CHICAGO – At Pocket Con, the youth-centric Chicago comics event focused on diversity, exhibitor First Aid Comics didn't display a single copy of Marvel Comics' "Ironheart" — curious in that the book features a black female teen superhero from Chicago's South Side, and is written by Eve L. Ewing, a black woman who also is a South Sider.
Actually, it's not so curious at all.
The book was so popular, said Kenny Taylor, First Aid's social media manager. that they didn't have any copies to bring.
People lined up at the Hyde Park shop an hour before the store opened for a signing the Saturday after the first issue dropped. Taylor at the time was scouring the city to try to buy additional issues, as the store had sold out the first day it was available.
"The city showed out for Eve Ewing like nobody's business. She had young women, young boys, old, young, everybody, wanting to talk to her about the character," Taylor said. "We had people who weren't sure about it but talked to her about it and were going to give it a chance."
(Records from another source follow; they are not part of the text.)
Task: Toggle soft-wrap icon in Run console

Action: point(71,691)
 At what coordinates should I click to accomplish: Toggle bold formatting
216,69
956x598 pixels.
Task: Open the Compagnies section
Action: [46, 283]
As more diverse creators enter the comics pool, more black women are coming into shops and inquiring especially about books written and drawn by other black women. Joshua Kelly, manager of Graham Crackers Comics, has seen this firsthand at his shop.
"People do come in and specifically ask for them because they heard about it," he said.
That seems to be the case particularly in Chicago, which is dripping with black female comics creators — a group that was pretty much nonexistent on the main stage 10 years ago.